Monday, October 20, 2025

The Virginia AG is NOT Virginia's "Top Prosecutor" or "Chief Law Enforcement Officer"

Okay, one more time for those in the media or voters who've been compelled to watch too many campaign commercials.

As a matter of law (and fact), the Virginia Attorney General (AG) is neither the “top prosecutor” nor “the chief law enforcement officer” in Virginia.

The Virginia constitution says nothing about the AG’s duties except that they shall be prescribed by law. No where in the Constitution or the Code is the AG characterized as a part of law enforcement, much less, the “chief law enforcement officer.”

As I point out in this blog post (which I wrote first in 2005 and updated in 2024 in anticipation of this election cycle), the Virginia AG has lots of responsibilities. The first is that the AG is an executive branch official who is the “chief executive officer of the Department of Law.” 

The AG is the general counsel for the Commonwealth of Virginia charged with providing all legal services to state agencies in civil matters, and the Commonwealth in all federal matters.  The AG is responsible for protecting the people’s interest in charities. The AG is the consumer counsel, and a quasi-judicial officer when they issue opinions,  In 2020, the AG was given responsibility to investigate and prosecute police misconduct.

Regarding criminal prosecutorial authority, however, the Virginia Code says this: “A. Unless specifically requested by the Governor to do so, the Attorney General shall have no authority to institute or conduct criminal prosecutions in the circuit courts of the Commonwealth except in [certain specified] cases."  ...   “In all other criminal cases in the circuit courts, except where the law provides otherwise, the authority of the Attorney General to appear or participate in the proceedings shall attach when the appellate court receives the record after a notice of appeal has been filed with the clerk of the circuit court noting an appeal to the Court of Appeals or the Supreme Court.”   

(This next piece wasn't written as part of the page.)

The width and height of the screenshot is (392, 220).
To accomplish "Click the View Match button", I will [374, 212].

So, although the AG does have some prosecutorial authority by statute (e.g., prosecuting the unlicensed practice of law, fraud or theft of state property, some complex computer crimes, some environmental crimes), the Commonwealth’s Attorneys are the constitutional officers who are the state’s primary prosecutors.  

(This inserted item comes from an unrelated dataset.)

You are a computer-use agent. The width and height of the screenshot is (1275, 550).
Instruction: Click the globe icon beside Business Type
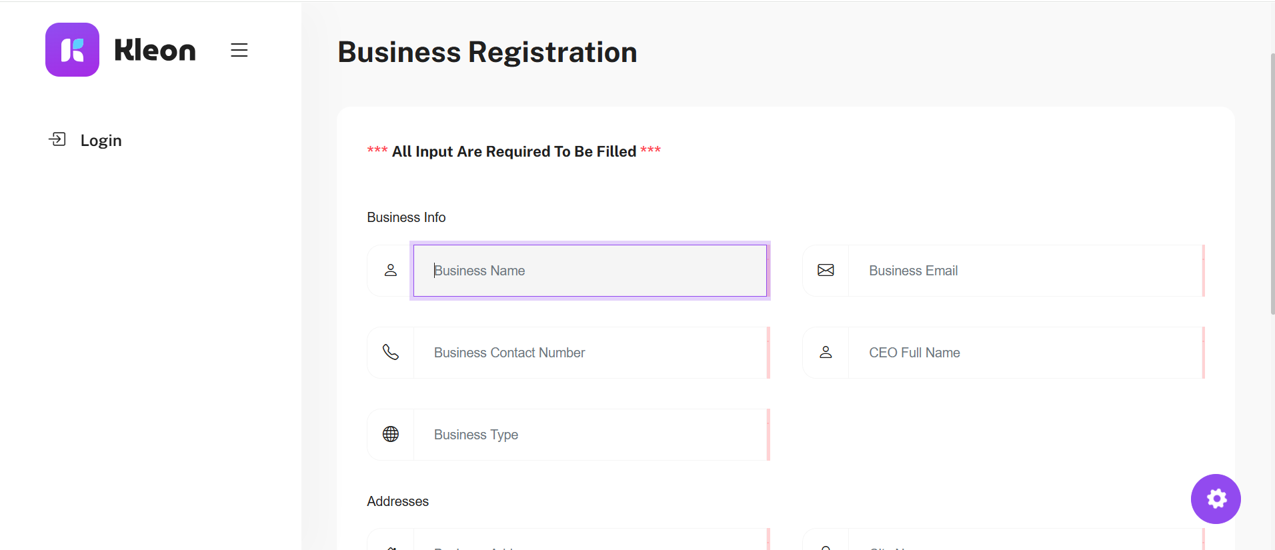coord(391,435)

A person cannot be said to be the Commonwealth’s top prosecutor when they have NO constitutional authority to prosecute crimes and only limited prosecutorial authority explicitly given to them by statute. They can't be said to the the Commonwealth's top prosecutor when they have NO oversight of the constitutional officers who are the Commonwealth’s chief prosecutors. They can't be said to be the Commonwealth's "chief law enforcement officer," when, unlike Commonwealth's Attorneys who, are by statute defined as being part of “the department of law enforcement of the county or city in which he is elected or appointed,” the AG has no statutory leadership role or organizational authority over any law enforcement officials.

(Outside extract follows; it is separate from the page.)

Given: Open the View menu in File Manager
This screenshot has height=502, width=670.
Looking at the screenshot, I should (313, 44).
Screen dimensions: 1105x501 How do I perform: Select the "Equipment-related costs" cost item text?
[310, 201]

As a final note, in the past four decades (1986 to 2025), Virginia has had 13 Attorneys General, some elected and some appointed. Six had prosecutorial experience before taking office, seven did not.  For the record, the six with prosecutorial experience before taking office were: Mary Sue Terry (D), Jim Gilmore (R), Richard Cullen (R), Jerry Kilgore (R), Bob McDonnell (R), and Jason Miyares (R). The seven without were: Stephen Rosenthal (I), Mark Earley (R), Randy Beales (R), Judith Jagdmann (R), Bill Mims (R), Ken Cuccinelli (R), and Mark Herring (D).

Regardless of their personal experience, people running for AG often gravitate to calling themselves titles that enable them to capitalize on “tough on crime” polling data.  Nonetheless, I urge Virginians not to fall for this political gamesmanship. Those touting the so-called prosecutorial “qualification” for those who run for the office of Virginia Attorney General are simply making a play to capitalize on polling data rather than a describing the actual experience a candidate needs to serve as the chief executive officer of the "Commonwealth's law firm" with more than 500 employees and a budget of nearly $60 million.